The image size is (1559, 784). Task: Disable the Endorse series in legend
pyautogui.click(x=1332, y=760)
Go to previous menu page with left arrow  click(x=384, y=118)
::::
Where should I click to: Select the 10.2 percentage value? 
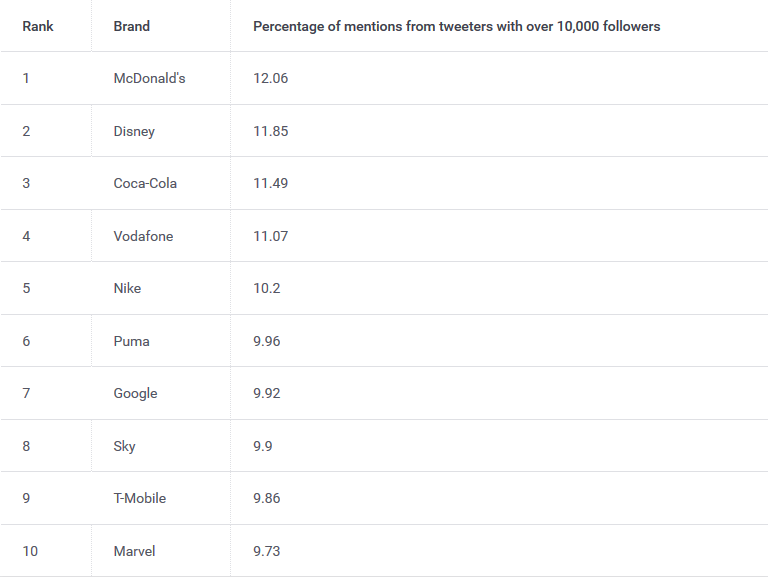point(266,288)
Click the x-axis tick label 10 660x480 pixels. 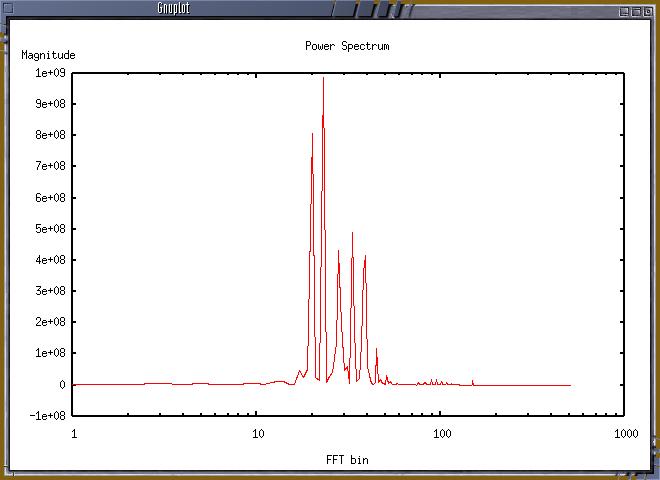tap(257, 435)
::::
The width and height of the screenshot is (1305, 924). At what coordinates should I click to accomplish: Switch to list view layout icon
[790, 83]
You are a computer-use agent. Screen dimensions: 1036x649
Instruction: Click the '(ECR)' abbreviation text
::::
**REQUIRED WORK**
Write out exactly the lines above from the line with "The image size" through the line with "Go to previous", both of them included, and leave out all other lines.

**ANSWER TO THE PROBLEM**
The image size is (1559, 784). Task: Disable the Endorse series in legend
pyautogui.click(x=1332, y=760)
Go to previous menu page with left arrow  click(x=384, y=118)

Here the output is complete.